Target: Prime Minister of Thailand Yingluck Shinawatra, and President of India Pranab Mukherjee
Goal: Stop cruel training rituals that subject elephants to physical and psychological pain
Although the elephant is seen internationally as a religious symbol in countries such as Thailand and India, this has not stopped the cruel ritual of “elephant crushing.” Crushing involves disciplining untamed elephants for domestication using methods like putting the elephants in cages, physically punishing them with objects, and other forms of negative reinforcement. Crushing is known as an age-old ritual, and comes in many forms and varies from one country to another.

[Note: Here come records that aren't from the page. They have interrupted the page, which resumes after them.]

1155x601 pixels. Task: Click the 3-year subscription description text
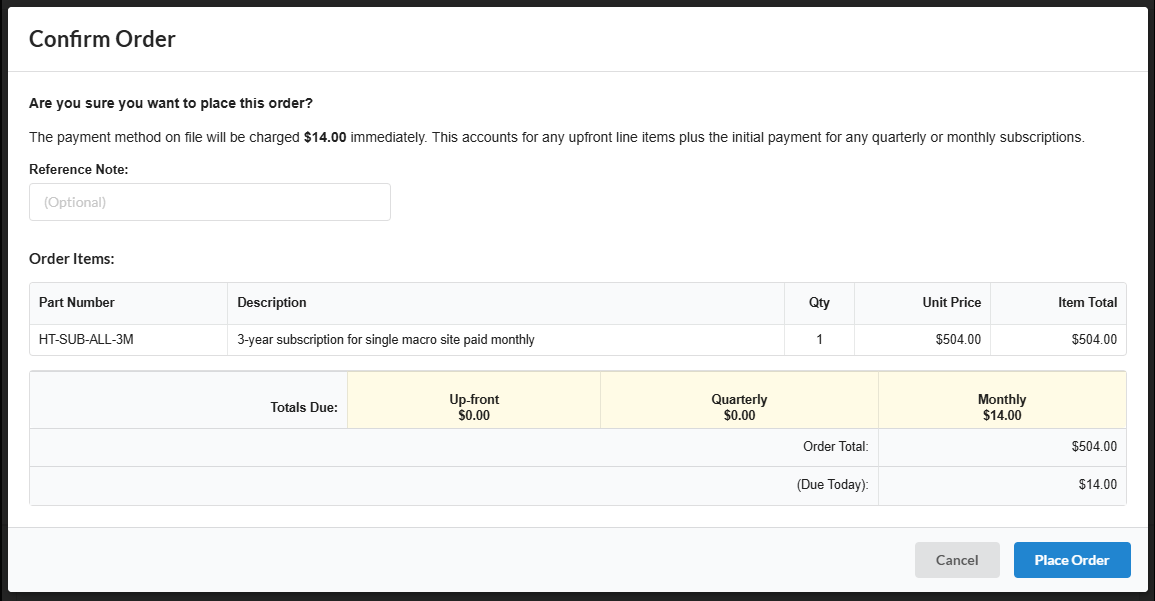[x=386, y=340]
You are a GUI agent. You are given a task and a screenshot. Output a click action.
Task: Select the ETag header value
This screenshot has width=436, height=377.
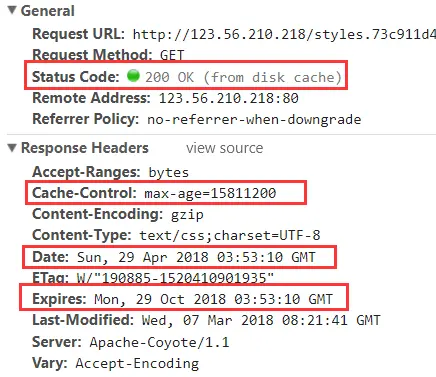175,278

Crushing is a common practice in India and Thailand, and the method there involves an elephant being placed in a cage and tied up with ropes to keep the elephant from moving. This restricts any form of kicking or head turning. The perpetrators believe that the method will “crush the elephant’s spirit” and make it learn obedience, so the animal becomes submissive to its owner.
National Geographic reported incidents where Thai owners used nails to stab the ears and feet of elephants undergoing crushing. Other reports highlight the beating of elephants with sticks and chains, and even starvation of elephants. Trainers believe that in order for the elephants to listen, the animals have to be scared of their trainers. They believe that instilling fear and pain in elephants will make controlling them easier.

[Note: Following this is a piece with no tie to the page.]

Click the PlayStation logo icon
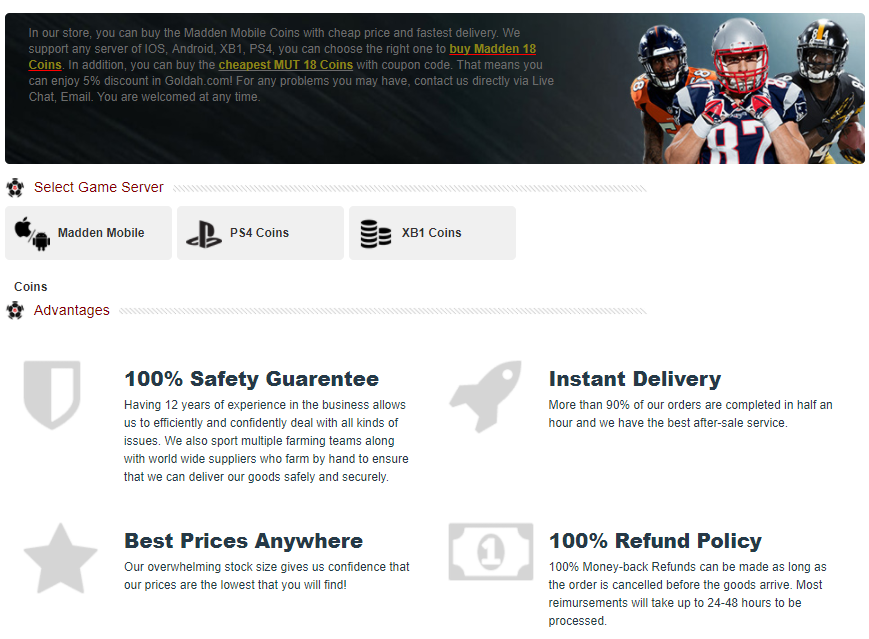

Dear Prime Minister Yingluck Shinawatra and President Pranab Mukherjee,
The practice of crushing elephants is not only inhumane, but also cruel and unnecessary. When these rituals take place, the elephants are tied up and must try their hardest to fend for themselves while being restrained by their owners. This heartbreaking ritual deserves national and international attention. Although there are campaigns and conservation groups that are fighting to ban crushing, there needs to be more done.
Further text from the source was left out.